Using error derivates w.r.t. hidden acitvities. Then convert error derivates to weights.

  - Convert discrepancy between output and target into an error derivative. (Differenciate E by)
  - Compute error derivatives in each hidden layer from error derivatives in the layer above.
  - Then use **error derivates** w.r.t. activities to get error derivatives w.r.t. incoming **weights**.

$\frac{\partial E}{\partial y_j}$

===== Sample=====

Input values: $x_1 = 2, x_2 = 5, x_3 = 3$

Weights: $w_1 = 150, w_2 = 50, w_3 = 100$

Target: $t = 850$.

Delta-Rule for learning: $\delta w_i = \epsilon x_i(t-y)$
With $\epsilon = 1/35$:

$w*_1 = 70, w*_2 = 100, w*_3 = 80$

===== Deriving the delta rule =====

Error $E$ is squared residuals summed up over all training cases. $E = \frac{1}{2} \sum\limits_{n \in \text{training}} (t^n-y^n)^2$

Differentiate $E$ by weights, to get error derivatives for weigths: $\frac{\partial{E}}{\partial{w_i}} = \frac{1}{2} \sum\limits_{n} \frac{\partial y^n}{\partial w_i} \frac{dE^n}{dy^n} = - \sum\limits_{n} x_i^n(t^n-y^n)$

Batch delta rule:
Changes weights in proportion to the error derivatives summed over all training cases: $\delta w_i = - \epsilon \frac{\partial{E}}{\partial{w_i}}$

===== More deriving =====
\begin{align}
z_1 &= w_1 x_1 + w_2 x_2\\
z_2 &= w_3 x_2 + w_4 x_3\\
h_1 &= \sigma(z_1)\\
h_2 &= \sigma(z_2)\\
y &= u_1 h_1 + u_2 h_2\\
E &= \frac{1}{2} (t-y)^2\\
\sigma(x) &= \frac{1}{1+e^-x}
\end{align}

Weight, so that $w_2 = w_3$

What is $\frac{\partial E}{\partial w_{tied}} = \frac{\partial E}{\partial w_{2}} + \frac{\partial E}{\partial w_{3}}$

What is $\frac{\partial E}{\partial w_{2}}$?

Repeated application of chain rule.

$\frac{\partial E}{\partial w_{2}} = \frac{\partial E}{\partial y} \frac{\partial y}{\partial h_1} \frac{\partial h_1}{\partial z_1} \frac{\partial z_1}{\partial w_2}$

$\frac{\partial E}{\partial y} = -(t-y)$

$\frac{\partial y}{\partial h_1} = u_1$

$\frac{\partial h_1}{\partial z_1} = h_1(1-h_1)$

$\frac{\partial z_1}{\partial w_2} = x_2$

$\frac{\partial E}{\partial w_{2}} = -(t-y)  u_1  h_1(1-h_1) x_2$

===== Additional issues =====

==== Optimization issues ====

  * How often update the weights? 
    * Online: After each training case. 
    * Full batch: After a full sweep through the training data (bigger step, minimizes overall training error). 
    * Mini-batch: Small sample of training cases (little bit of zig-zag). 
  * How much to update? 
    * Fixed learning rate.
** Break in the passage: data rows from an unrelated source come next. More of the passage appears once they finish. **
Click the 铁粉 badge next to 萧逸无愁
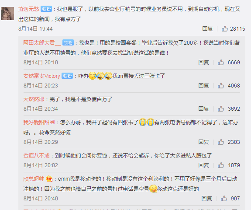The image size is (251, 210). (46, 9)
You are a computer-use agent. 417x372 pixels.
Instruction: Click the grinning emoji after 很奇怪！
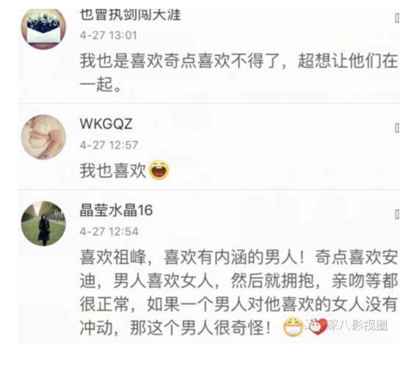point(293,327)
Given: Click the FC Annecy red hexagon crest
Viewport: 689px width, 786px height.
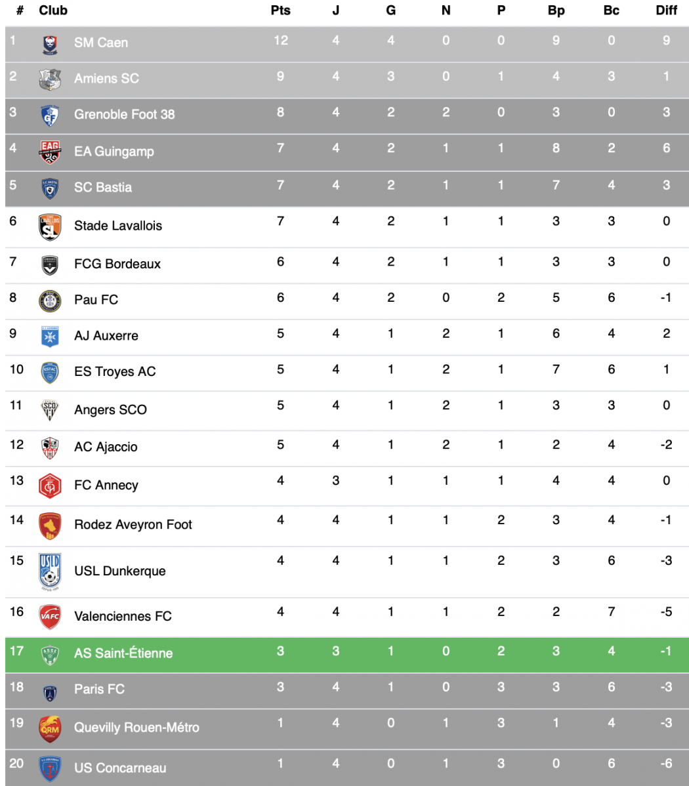Looking at the screenshot, I should [x=50, y=486].
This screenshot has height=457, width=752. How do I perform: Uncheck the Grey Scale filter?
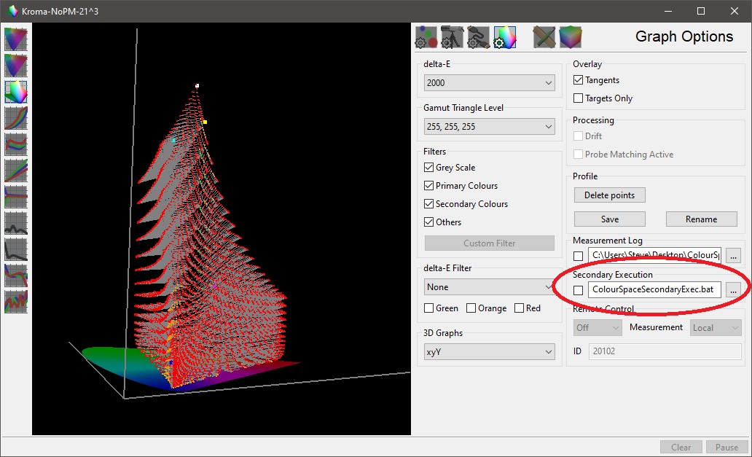(x=429, y=168)
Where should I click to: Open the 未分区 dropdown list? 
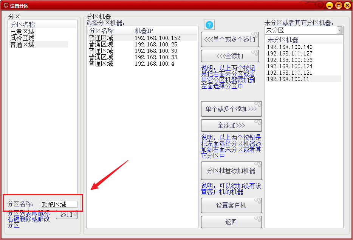339,30
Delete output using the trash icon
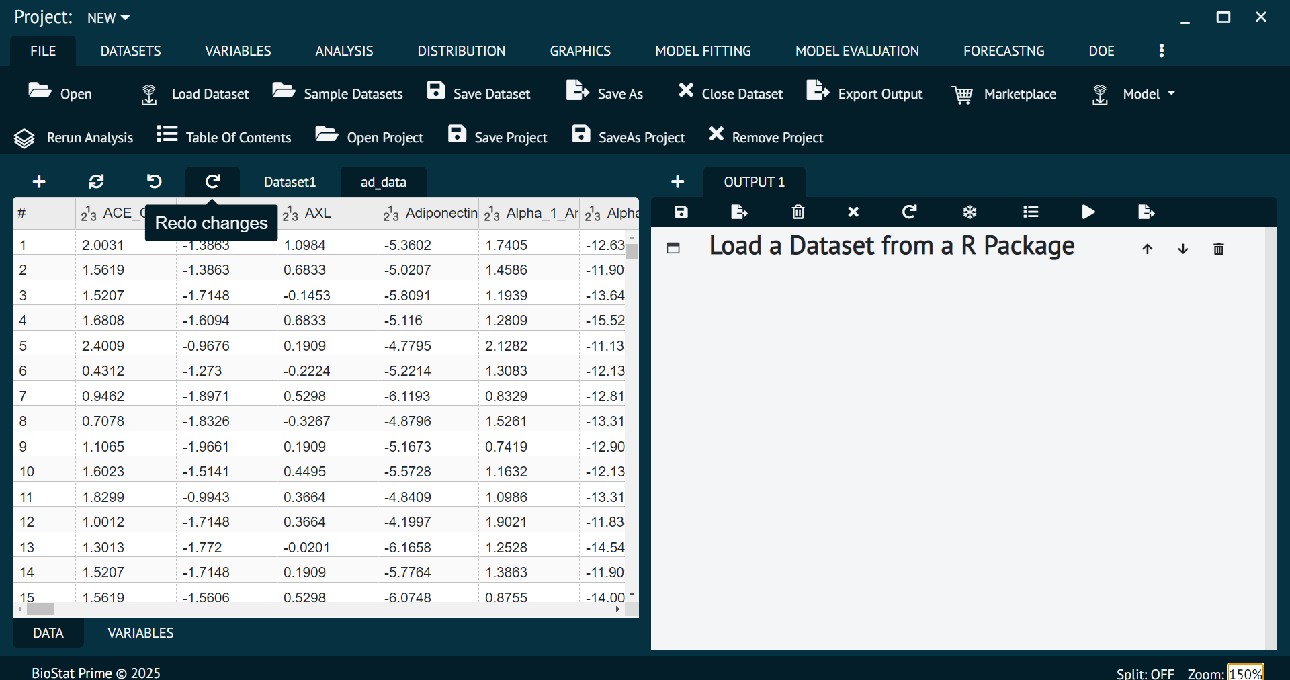This screenshot has width=1290, height=680. point(798,212)
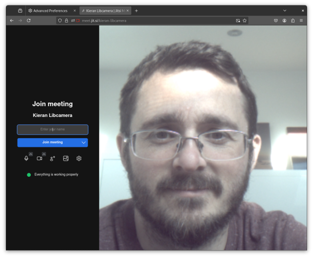Click the Everything is working properly status
This screenshot has height=257, width=313.
click(x=56, y=174)
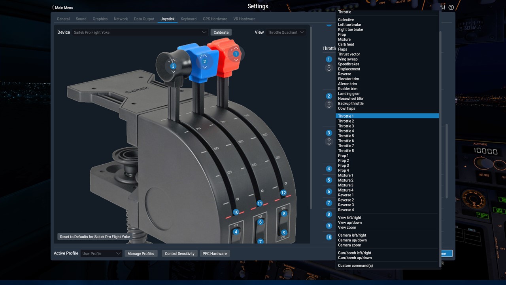506x285 pixels.
Task: Click marker 12 at the right lever base
Action: 283,193
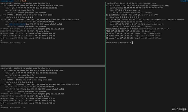Click the 51CTO watermark

pyautogui.click(x=179, y=109)
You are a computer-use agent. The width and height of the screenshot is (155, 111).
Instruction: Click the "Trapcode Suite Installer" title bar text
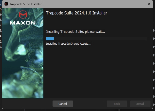(26, 4)
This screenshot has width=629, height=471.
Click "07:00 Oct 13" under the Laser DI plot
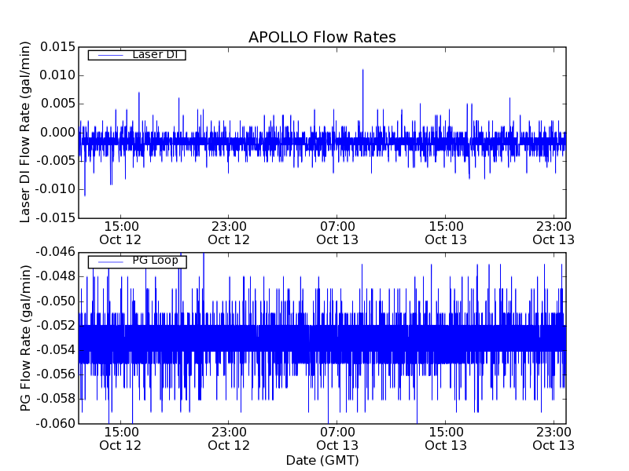pos(337,232)
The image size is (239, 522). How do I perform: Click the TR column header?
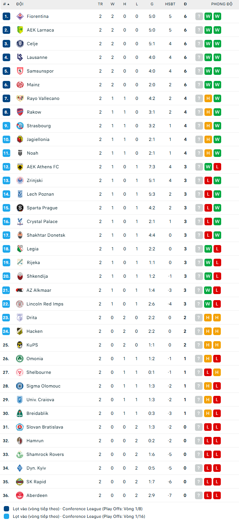[100, 4]
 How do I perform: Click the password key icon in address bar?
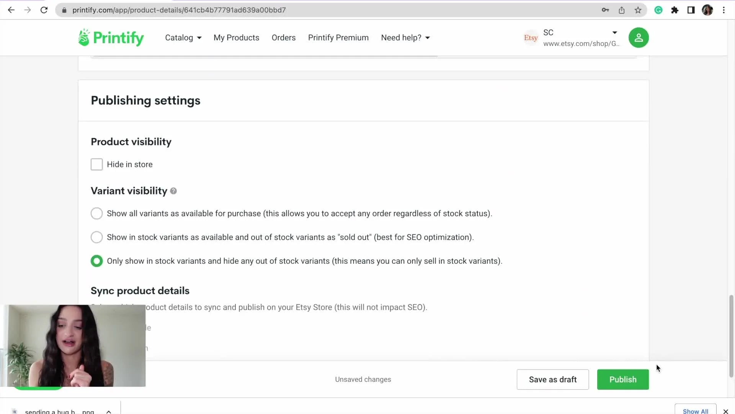[605, 10]
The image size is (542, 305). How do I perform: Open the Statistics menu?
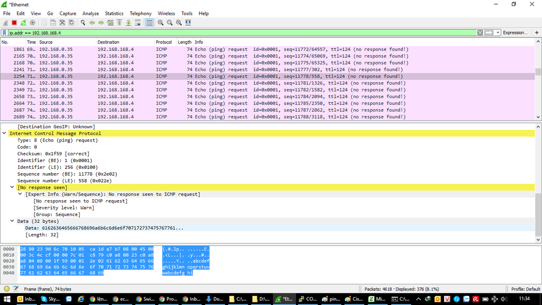(114, 13)
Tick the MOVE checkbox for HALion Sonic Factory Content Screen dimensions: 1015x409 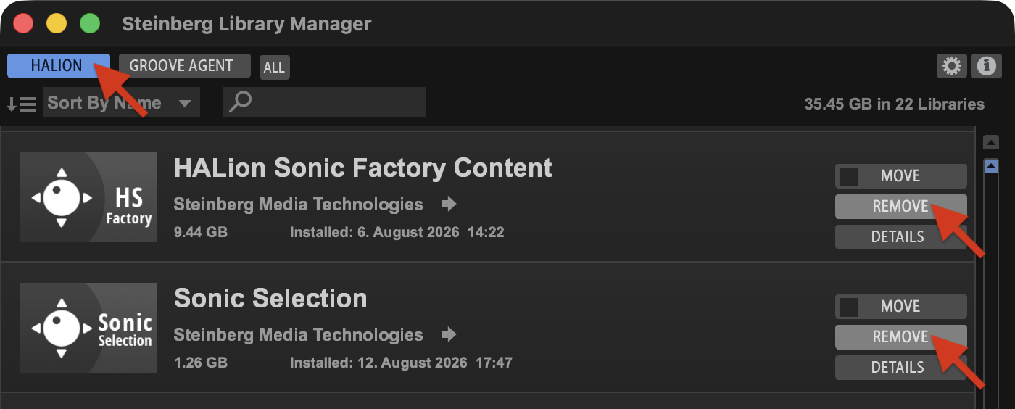848,176
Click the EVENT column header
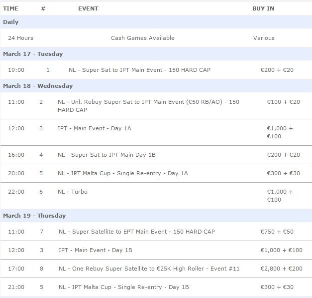 pyautogui.click(x=88, y=8)
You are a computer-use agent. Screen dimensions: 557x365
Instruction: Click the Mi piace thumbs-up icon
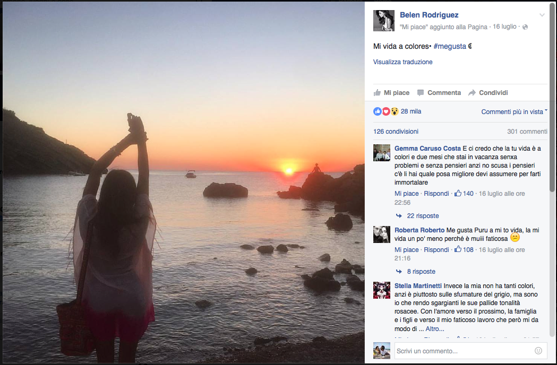pos(378,92)
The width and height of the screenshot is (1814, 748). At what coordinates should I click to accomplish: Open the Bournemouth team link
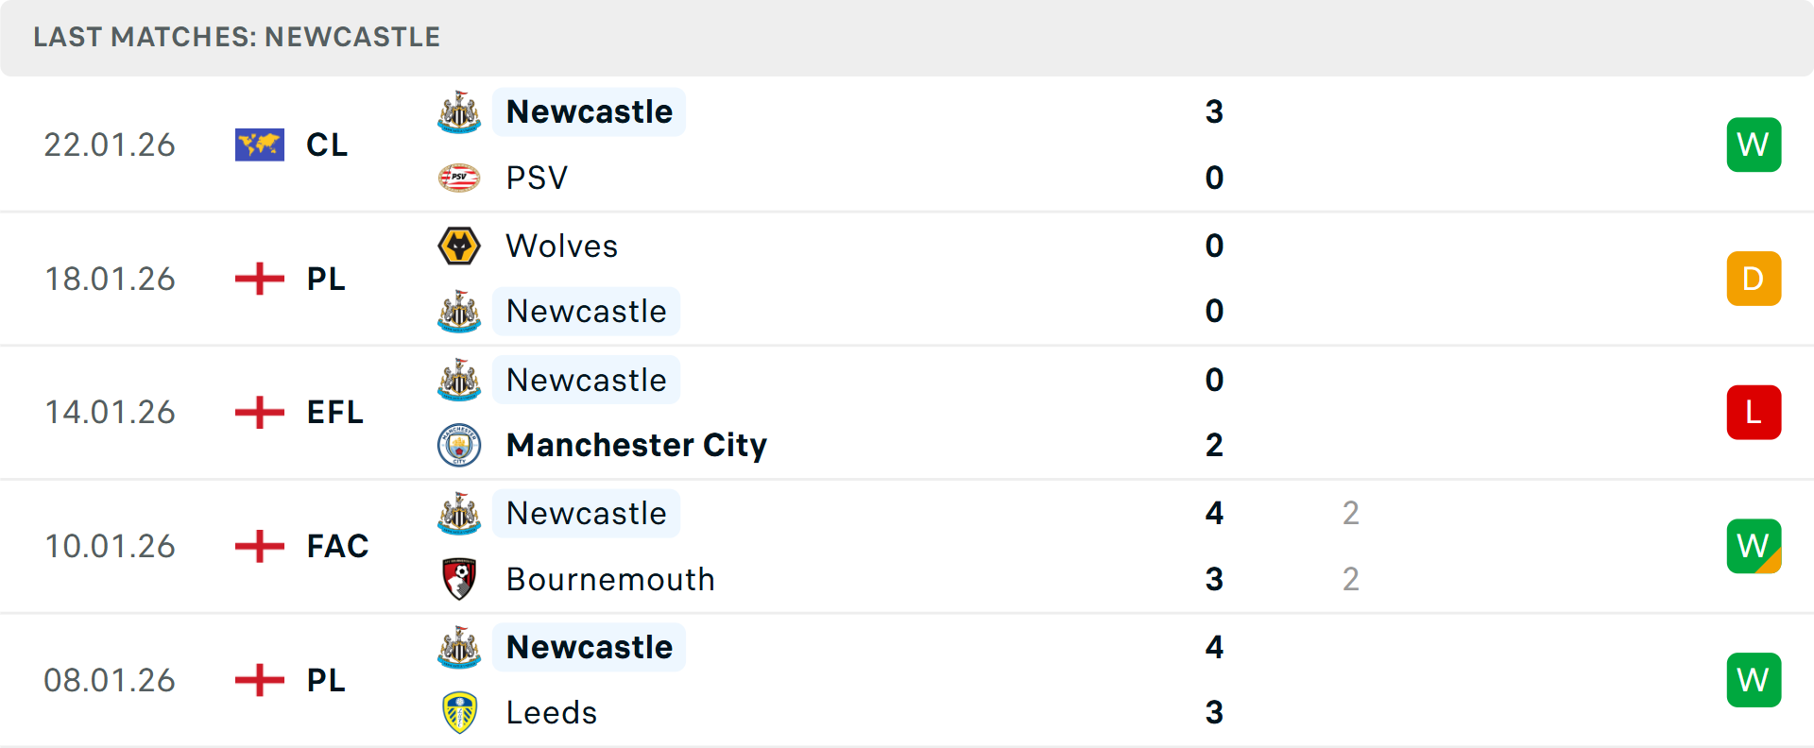click(610, 579)
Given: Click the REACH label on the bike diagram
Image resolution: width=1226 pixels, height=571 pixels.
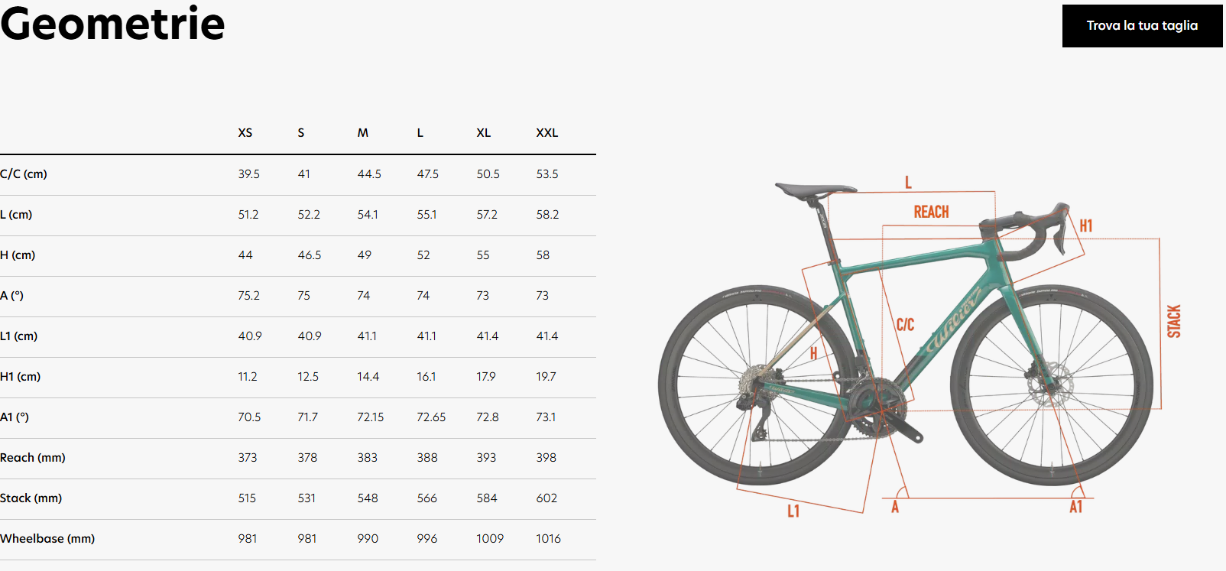Looking at the screenshot, I should (x=931, y=212).

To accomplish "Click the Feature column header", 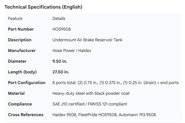I will click(15, 18).
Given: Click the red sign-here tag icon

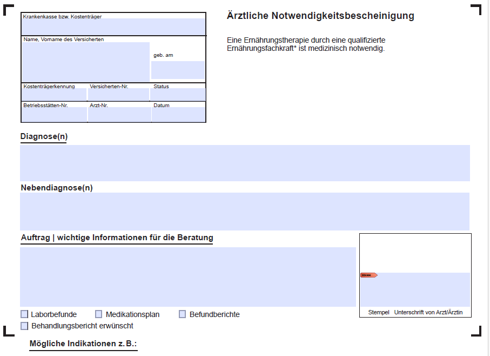Looking at the screenshot, I should pyautogui.click(x=368, y=275).
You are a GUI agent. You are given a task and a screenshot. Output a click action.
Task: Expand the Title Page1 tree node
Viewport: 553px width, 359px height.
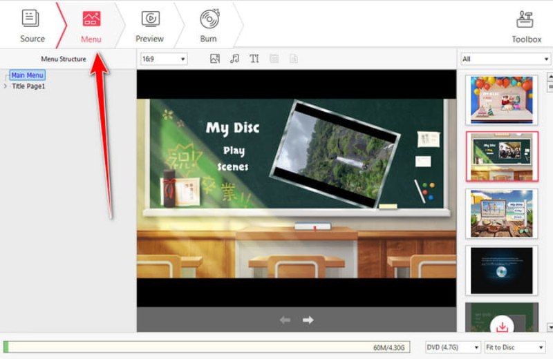(x=6, y=86)
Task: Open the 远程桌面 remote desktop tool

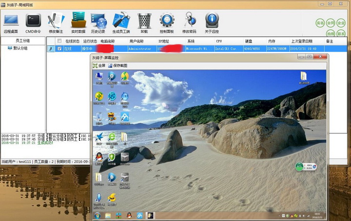Action: [x=11, y=23]
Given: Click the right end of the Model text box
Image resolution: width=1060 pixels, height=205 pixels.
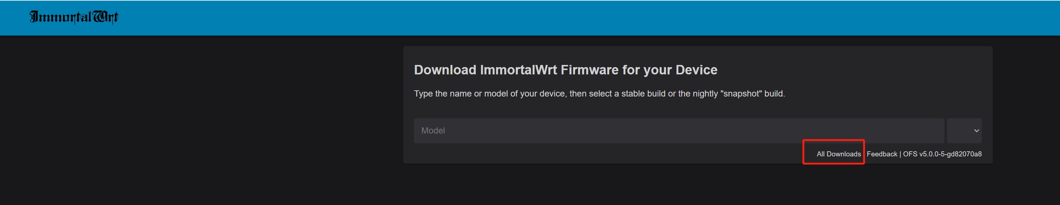Looking at the screenshot, I should [x=930, y=131].
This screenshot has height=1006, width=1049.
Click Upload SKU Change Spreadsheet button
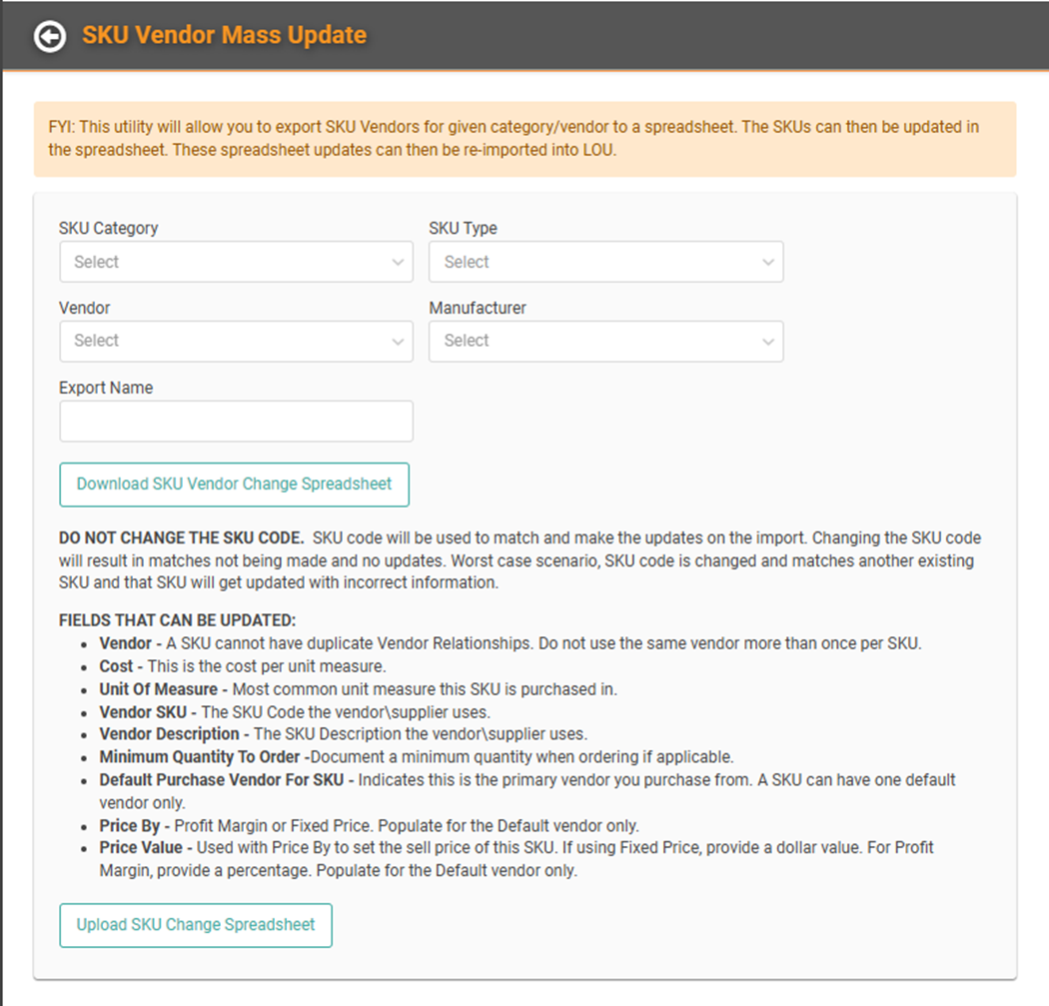click(196, 925)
Adapt global learning rate. Adapt learning rate on each connection? Don't use steep descent at all.

==== Overfitting (How well does the network generalize?) ====
 See [[data_mining:neural_network:overfitting|Overfitting &amp; Parameter tuning]]
==== History of backpropagation ====

Popular explanation: Could not make use of multiple hidden layers. Not work well in RNN or deep auto-encoder. SVMs worked better, less expertise, fancier theory.

Real reasons: Computers too slow; labeled data sets too small; deep networks too small.

Continuum - Statistics vs AI:
  * low-dimensional data (< 100 dim)
  * lots of noise vs. noise is not the problem
  * Not much structure in data vs. huge amount of structure, but too complicated.
  * Main problem: Seperate structure from noise vs. find way of representing the complicated structure.

  * SVM View: Just clever reincarnation of perceptrons: Expand input to layer of non-linear non-adaptive features. Only one layer of adaptive weights; Very efficient way of fitting weights that constrols overfitting.
  * SVM View2: Each input vector define a non-adaptive feature. Clever way of simultaneously doing feature selection and finding weights on the remaining features.
  * Can't learn multiple layers with SVMs